Nucleosome is the basic structural unit of chromatin, and its dynamics plays critical roles in the regulation of genome functions. However, how the nucleosome structure is regulated by histone variants in vivo is still largely uncharacterized. Here, by employing Micrococcal nuclease (MNase) digestion of crosslinked chromatin followed by chromatin immunoprecipitation (ChIP) and paired-end sequencing (MNase-X-ChIP-seq), we mapped genome-wide unwrapping states of nucleosomes containing histone variant H2A.Z in mouse embryonic stem (ES) cells. We found that H2A.Z is enriched with unwrapped nucleosomes. Interestingly, the function of +1 H2A.Z nucleosome in transcriptional regulation is correlated with the unwrapping states. We further showed that H2A.Z nucleosomes adjacent the CTCF binding sites (CBS) may adopt an open conformation. We confirmed the unwrapping state of H2A.Z nucleosomes under native condition by re-ChIP of H2A.Z after CTCF CUT&RUN in mouse ES cells. Importantly, we found that depletion of H2A.Z results in increased CTCF binding, indicating dynamic competition between the unwrapped H2A.Z nucleosomal intermediates and CTCF at the CBS. Taken together, our results showed that histone variant H2A.Z regulates transcription and CTCF binding through modulating the nucleosome unwrapping.
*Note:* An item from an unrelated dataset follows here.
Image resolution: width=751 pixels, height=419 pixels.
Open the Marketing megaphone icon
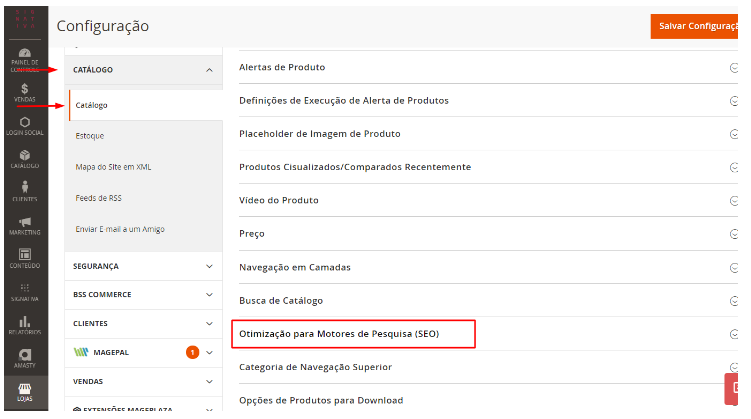24,226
Chromatin was first crosslinked with formaldehyde, then digested with MNase and solubilized by minimal sonication. After Chromatin immunoprecipitation (ChIP), the ChIPed DNA was subjected to paired-end sequencing without size selection. The read pairs were mapped to the mouse reference genome (mm9) using Bowtie2, and only read pairs with mapping quality higher than 10 (mapq > 10) were retained for further analyses. We counted the frequency of the length of ChIPed DNA fragments per base pair from 0 to 200 bp to analyze the fragment length profiles of histones.
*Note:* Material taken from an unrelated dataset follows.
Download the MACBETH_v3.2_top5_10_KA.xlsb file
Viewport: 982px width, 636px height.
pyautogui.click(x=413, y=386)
核小体（Nucleosome）是染色质的基本结构单元，其动态变化在基因组功能的调控中扮演关键角色。然而，组蛋白变体在体内如何调控核小体结构，目前仍未得到充分阐释。本研究通过对交联染色质实施微球菌核酸酶（Micrococcal nuclease, MNase）消化，随后结合染色质免疫共沉淀（chromatin immunoprecipitation, ChIP）与双端测序（paired-end sequencing）构建了MNase-X-ChIP-seq实验方法，并在小鼠胚胎干细胞（embryonic stem, ES cells）中绘制了携带组蛋白变体H2A.Z的核小体全基因组解旋状态图谱。我们发现H2A.Z在解旋核小体中富集。有趣的是，+1核小体中H2A.Z在转录调控中的功能与其解旋状态密切相关。我们进一步证实，紧邻CCCTC结合因子（CCCTC-binding factor, CTCF）结合位点（CBS）的H2A.Z核小体可能呈现开放构象。我们通过在小鼠ES细胞中对CTCF进行CUT&RUN后再对H2A.Z实施重免疫共沉淀（re-ChIP），验证了天然条件下H2A.Z核小体的解旋状态。值得注意的是，我们发现H2A.Z的耗竭会导致CTCF结合增强，这表明在CBS处，解旋的H2A.Z核小体中间产物与CTCF之间存在动态竞争关系。综上，本研究结果证实，组蛋白变体H2A.Z通过调控核小体解旋过程，参与转录调控与CTCF结合。实验中首先将染色质用甲醛进行交联，随后经MNase消化并通过温和超声处理实现增溶。染色质免疫共沉淀（ChIP）完成后，无需进行片段大小筛选，即可对所富集的DNA开展双端测序。我们使用Bowtie2将测序读段对比对至小鼠参考基因组mm9，仅保留比对质量值大于10（mapq>10）的读段对用于后续分析。我们统计了0至200 bp范围内每一个碱基位点处经ChIP富集的DNA片段的长度频率，以此分析组蛋白的片段长度分布特征。